Paper Review: Analysis of the Increase and Decrease Algorithms for Congestion Avoidance in Computer Networks

Reviewer: Kenneth Chin

The main idea of the paper is to prove that a simple additive increase and multiplicative decrease algorithm satisfies the sufficient conditions for convergence to an efficient and fair state regardless of the starting state of the network.

Dah-Ming Chiu and Raj Jain used a selective-and-restriction-approach in the sense that they selected a subset of feasible controls from a set of linear controls. Then from that subset, they selected a subset that satisfies the distributedness criterion. After that, they further narrow down to a subset that satisfies the efficiency and fairness convergence.

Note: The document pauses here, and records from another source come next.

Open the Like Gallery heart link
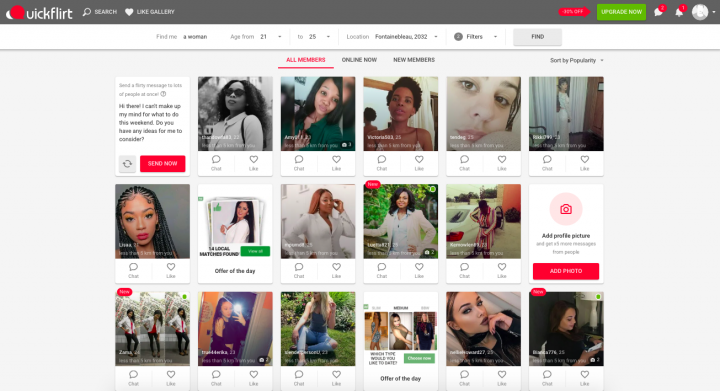 (x=150, y=12)
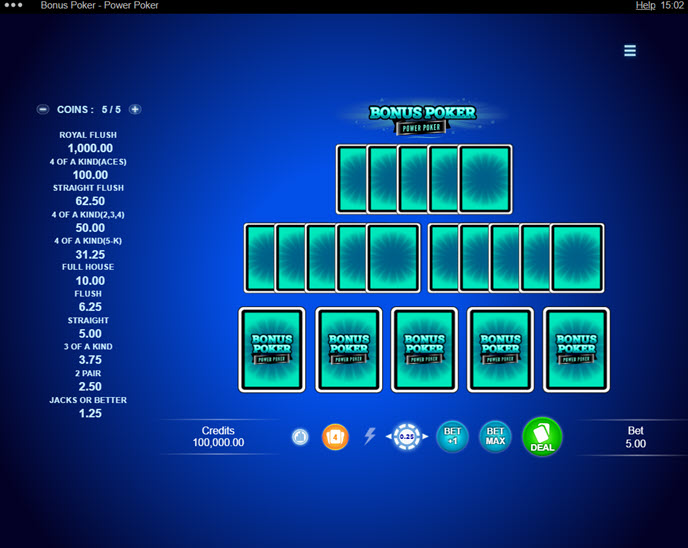Select the last bottom-row Bonus Poker card

click(576, 349)
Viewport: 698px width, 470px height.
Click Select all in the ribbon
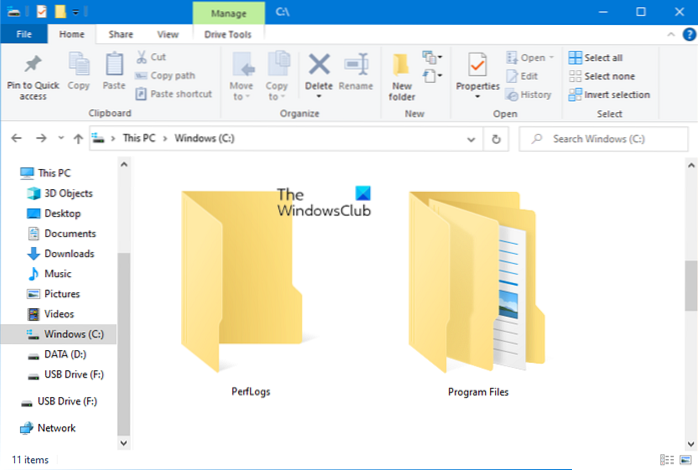tap(603, 58)
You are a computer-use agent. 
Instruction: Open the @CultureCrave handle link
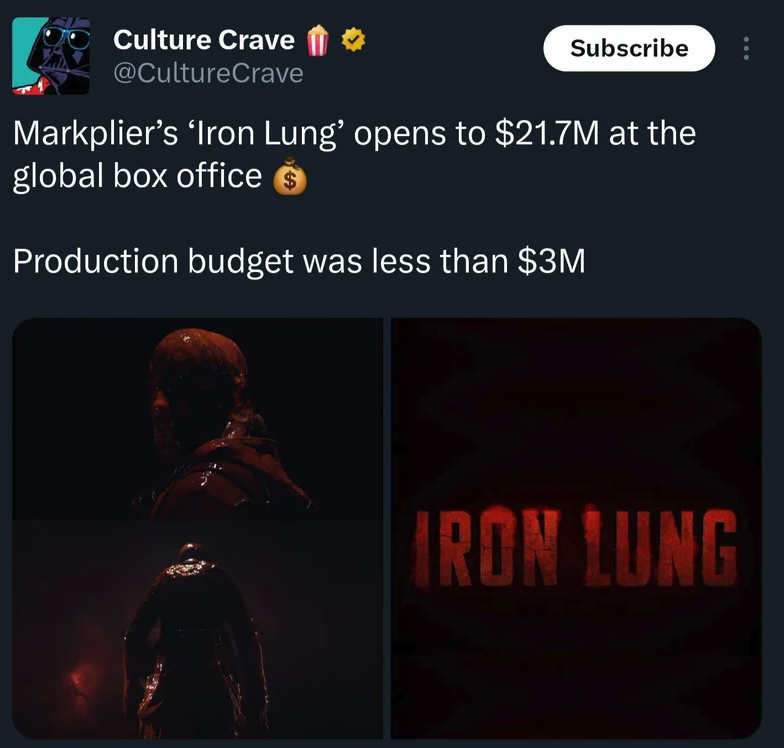[208, 74]
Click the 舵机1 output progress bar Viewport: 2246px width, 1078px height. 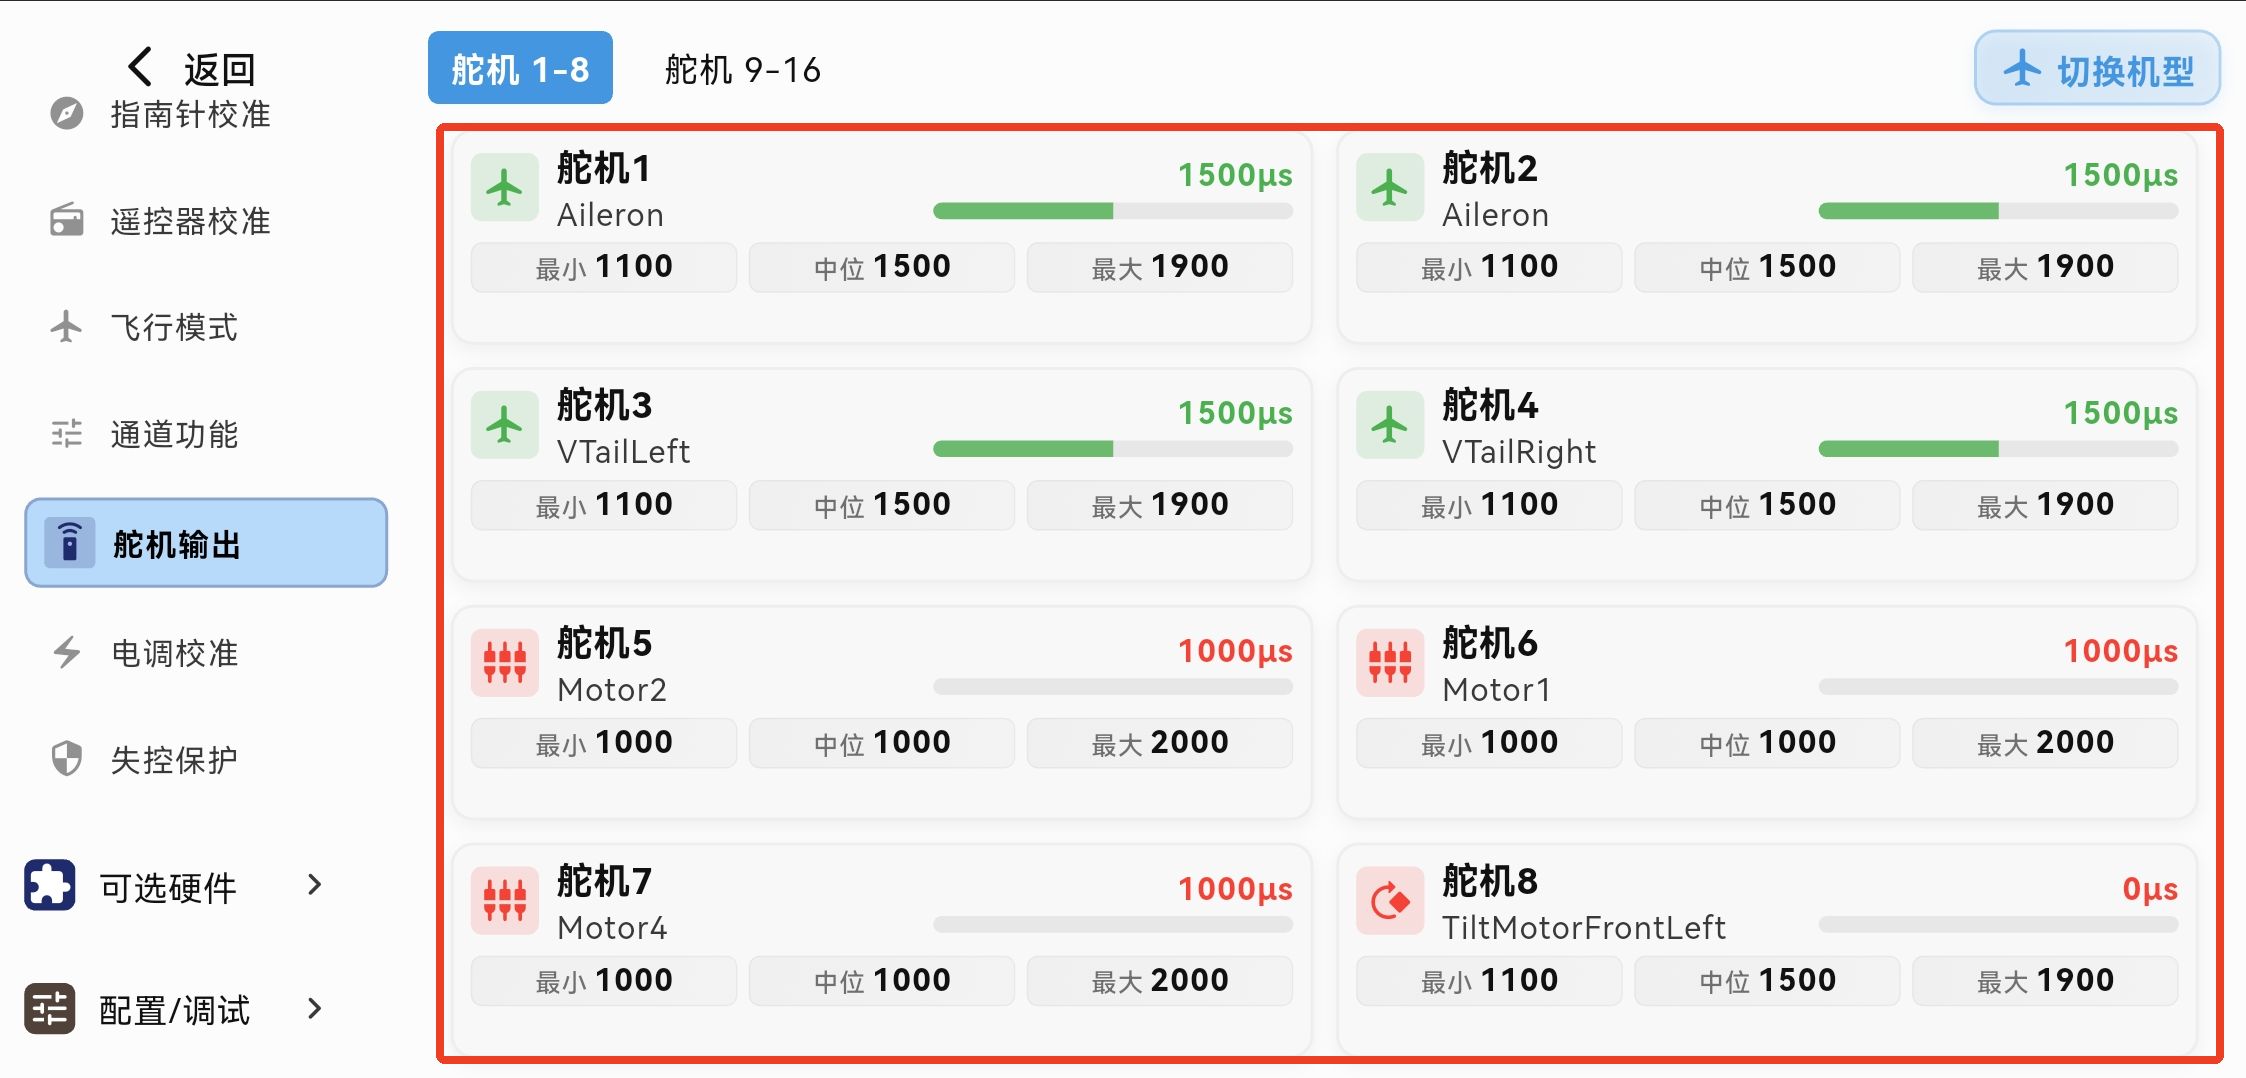(x=1112, y=211)
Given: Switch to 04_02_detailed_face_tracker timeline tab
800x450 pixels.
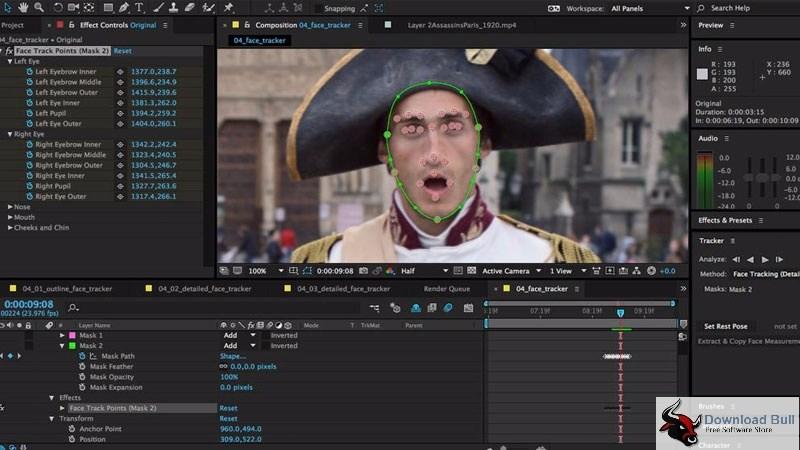Looking at the screenshot, I should 204,289.
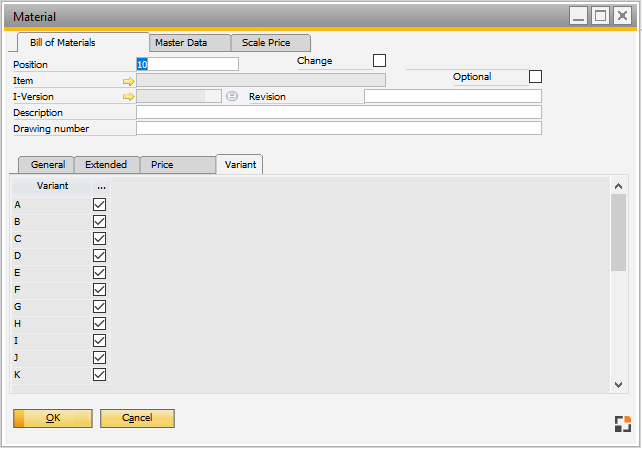Open the Extended sub-tab
This screenshot has height=450, width=642.
click(106, 164)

Furthermore, they tried to find a set of controls that optimize the responsiveness and smoothness criteria.

The followings are the contributions from this paper:
  1. a control avoidance algorithm should have 4 basic proprieties:
    1. efficiency
    2. fairness
    3. distributedness
    4. convergence
  2. in order to satisfy the requirements of distributed convergence to efficiency and fairness without truncation, the linear decrease policy should be multiplicative, and the linear increase policy should always have an additive component, and optionally it may have a multiplicative component with the coefficient no less than one.
  3. for the linear controls with truncation, the increase and decrease policies can each have both additive and multiplicative components, satisfying the constraints in Equations (16) and (15) in the paper.
  4. for both feasibility and optimal convergence to fairness, the increase policy should be additive and the decrease policy should be multiplicative.

After reading the paper, I think it is a moderate paper. Although it attempts to prove the additive increase / multiplicative decrease control is the best of a distributed network, the network that is in experiment is largely different from the real network. For example, it assumes that all users sharing the same bottleneck will receive the same feedback, and that the feedback and control loop for all users is synchronous. However, in a real network, the feedback can be delayed or even lost, the number of users are varying all the time, etc. All these practical issues are opposing to the theoretical model used in the paper.

This paper has a grade of 3 because it does not take care of the real network, but it does a good job in giving a solid theoretical idea on how a congestion avoidance algorithm should be.

The most important thing I take out from this paper is the vector representation of a two-user case. It clearly shows how additive/mulitplicative increase/decrease affects the load of the two users accordingly.